Frontier was quick to expand in Denver, utilizing Boeing 737 aircraft as well as leasing both Airbus A318 and A319 aircraft. It made the decision in 2001 to include DirectTV service in-flight, as well as quickly becoming an all-Airbus airline after retiring its Boeing 737s. In a bid to expand even quicker, Frontier signed an 11-year deal in 2007 with Republic Airlines to offer regional service on-board the Embraer 170 aircraft.
However, due to some issues with its credit processing company, First Data, Frontier unexpectedly declared bankruptcy in April of 2008. This was due to First Data demanding more cash collateral during a difficult time in the market. Frontier was able to declare Chapter 11 bankruptcy to provide protection against this surge in required collateral, but not without an interesting twist. Frontier’s partner, Republic Airways, put out a bid to buy out the airline for a cool $108 million. To add to the drama, Southwest Airlines jumped in, saying that it wanted to purchase the carrier as well and eventually fold it into the growing Dallas-based airline. Finally in August of 2009 it was announced that Republic Airways had won the bidding war, and Frontier was purchased and quickly merged along with Republic’s other purchase, Midwest Airlines.

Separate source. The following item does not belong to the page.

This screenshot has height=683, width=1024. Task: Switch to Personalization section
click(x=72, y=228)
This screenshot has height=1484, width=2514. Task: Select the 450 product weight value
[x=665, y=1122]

The airline began going through a difficult period as Republic realized that Frontier’s mainline routes were not its “bread and butter” system, as it preferred its regional operations. Republic slowly began transforming the carrier from a low-cost carrier into an ultra low-cost carrier. This meant that the airline would charge rock-bottom fares coupled with fees for all additional bags and snacks. After several years of Frontier being controlled by Republic Airways, it was announced in October of 2013 that private equity firm Indigo Partners would be purchasing the airline, and began further accelerating the move to becoming an ultra low-cost carrier.
Trial and Error at Hub Cities
Staying true to its roots, Frontier has found great success in its hub at Denver International Airport. However, the airline has experimented with several other small hubs across the nation. In 2012, Frontier announced that it would begin operating flights to Trenton-Mercer Airport, an airport that at time had no commercial air service. The plan was for the airport to compete with carriers at the nearby Philadelphia International and Newark International.

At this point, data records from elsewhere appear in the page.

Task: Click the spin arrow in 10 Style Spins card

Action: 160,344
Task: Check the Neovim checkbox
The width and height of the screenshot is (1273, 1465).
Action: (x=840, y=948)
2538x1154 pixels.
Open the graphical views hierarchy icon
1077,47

In 2013, Frontier took its plan one step further and announced service to New Castle Airport in Wilmington, Delaware, again to compete with service to Philadelphia. Unfortunately only a few years later, Frontier determined that flights to New Castle were not profitable and ended all service, as well as reduced service to Trenton in favor of more flights to Philadelphia.

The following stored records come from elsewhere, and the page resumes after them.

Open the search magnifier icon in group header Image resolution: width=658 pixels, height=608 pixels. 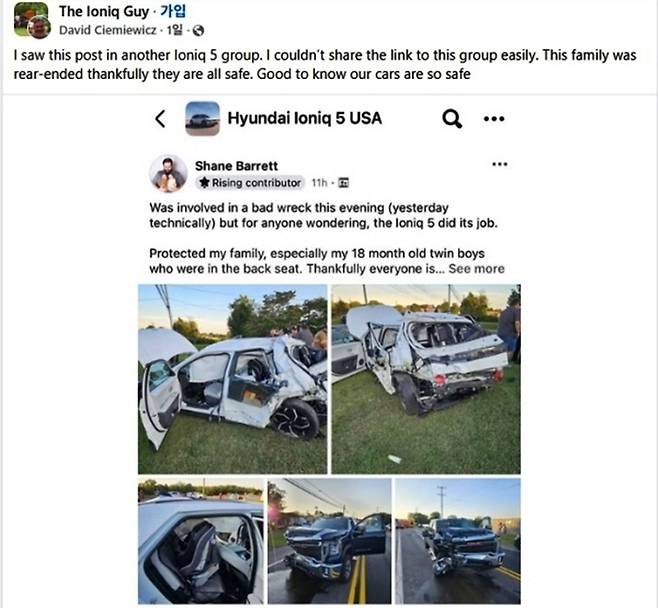point(452,119)
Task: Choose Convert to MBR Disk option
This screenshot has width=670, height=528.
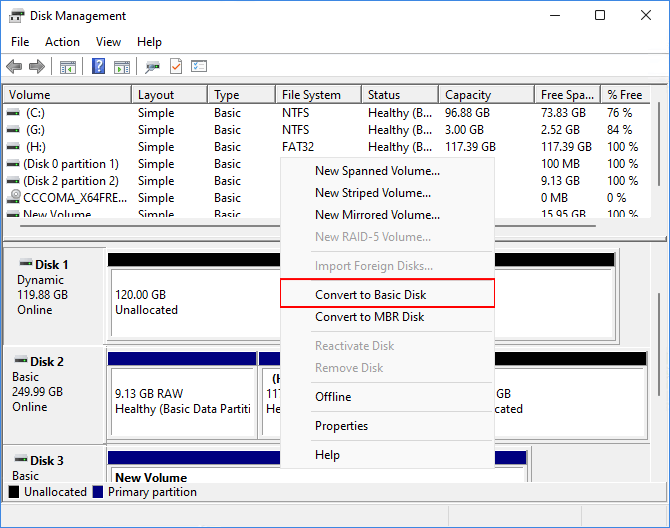Action: pos(369,317)
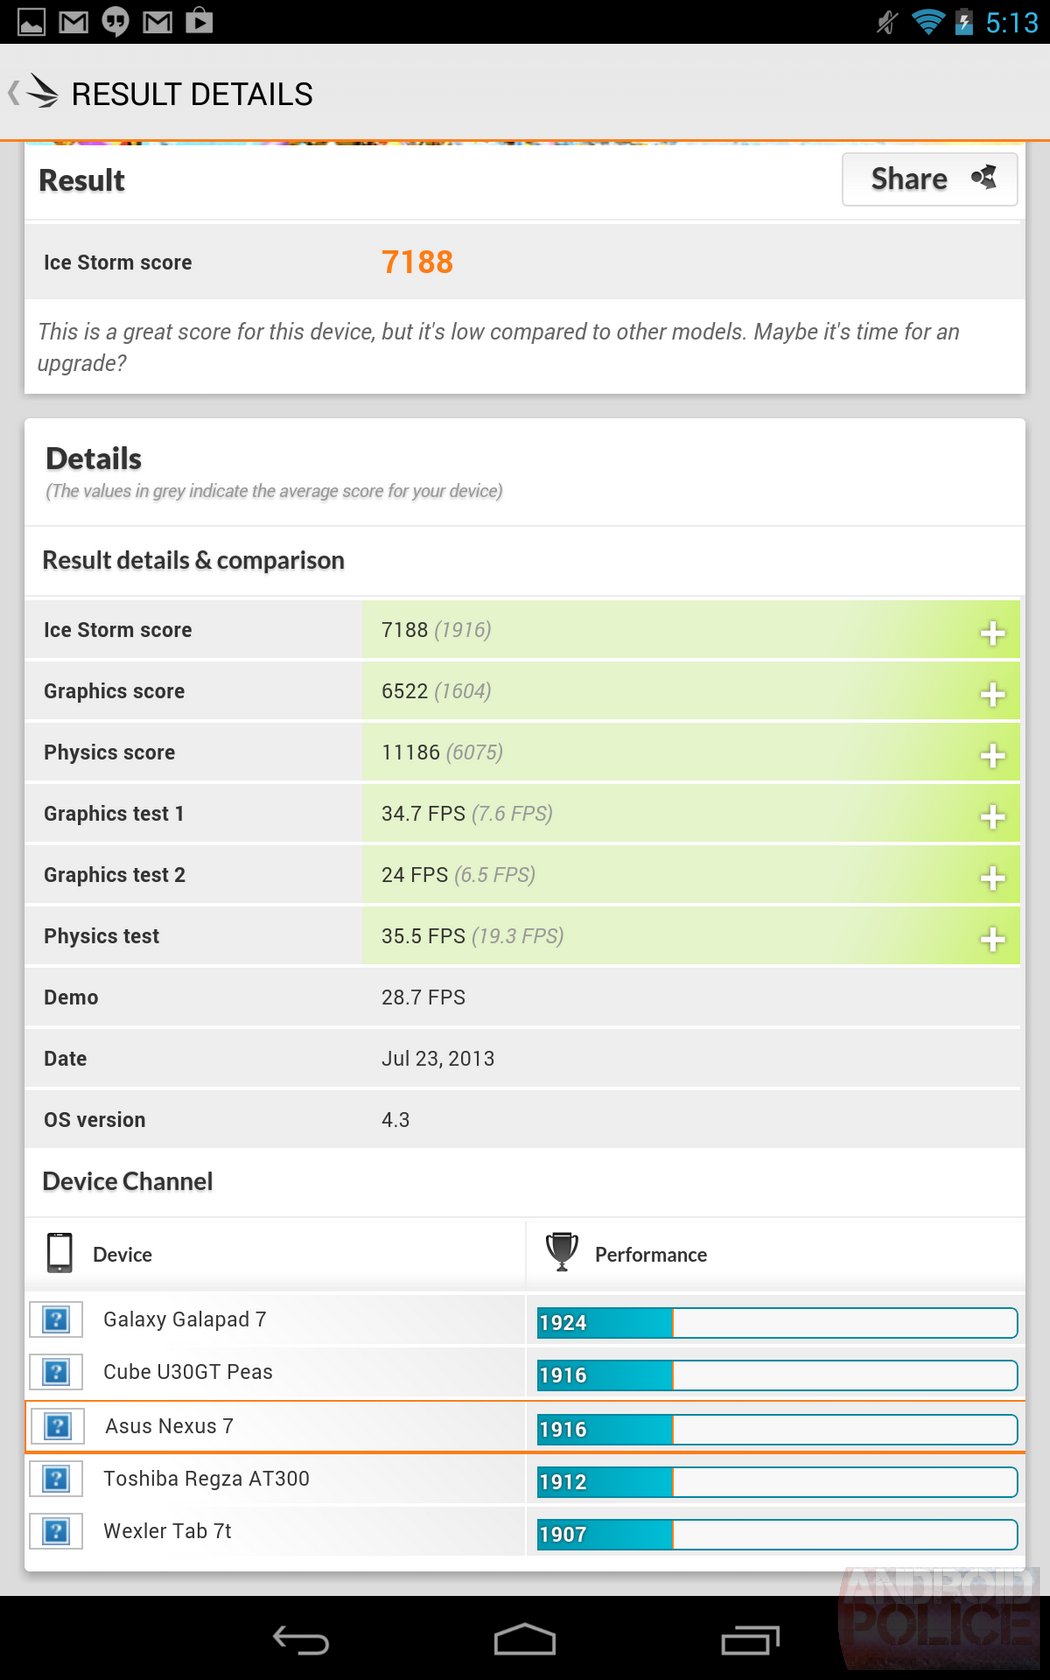
Task: Expand Graphics test 2 details
Action: point(992,877)
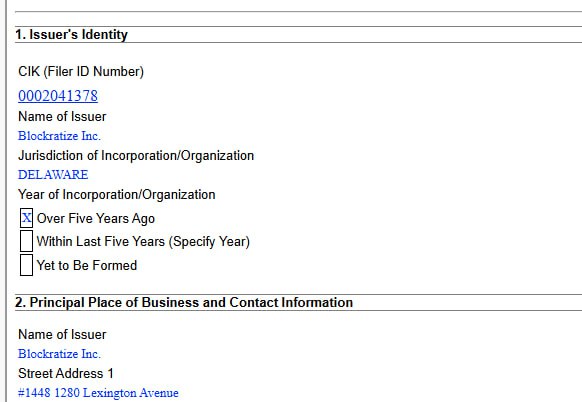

Frontier has also begun experimenting with building more service to fill unique voids, such as Cleveland, OH and Orlando, FL. Cleveland was once a hub for Continental and later United Airlines before being de-hubbed in 2014. Orlando has become a great city for Frontier as tourists have flocked to find low-cost travel to entertainment venues such as Disney World and Universal Studios. Most recently Frontier has also begun offering service from Atlanta, going head-to-head with Delta Air Lines.
Aircraft, Crew, and Low-Cost Service
Frontier operates an all-Airbus fleet, and plans to keep it this way with purchases of both the A319neo and A320neo models in the near future. Similar to Southwest Airlines, it has found significant efficiencies in offering very few models of aircraft.
In order to save on costs and maintain its ultra low-cost model, Frontier has made several decisions that effect its workforce. In early 2015, the airline announced that 1300 of its employees, or 1/3 of its workforce, would be outsourced to other companies. This included much of its ground workforce based in Denver, and came as a shock to those who still considered Frontier to be Denver’s hometown airline.
Finally, similar to most ultra low-cost carriers, Frontier is able to make significant margins as it charges low costs for tickets, but more than makes up for the price with bag fees, drink fees, snack fees, and more. In 2015 Frontier posted the 5th highest net profit in the US and the 7th highest in the world, further showing that its unique model provides benefits to those who invest in the airline. It is still currently managed and owned by private equity firm Indigo Partners, but rumors have continued for either an initial public offering, or a potential merger with Spirit Airlines.
The Bottom Line
Whether or not Frontier decides to merge with Spirit, it has carved a unique niche into the airline industry history books. It is able to serve customers at a lower cost than many of its competitors, and continues to grow with new routes and new destinations each year. While many will debate whether it is sustainable growth, at the time it appears that Frontier will continue on its quest to bring ultra low-cost travel to all.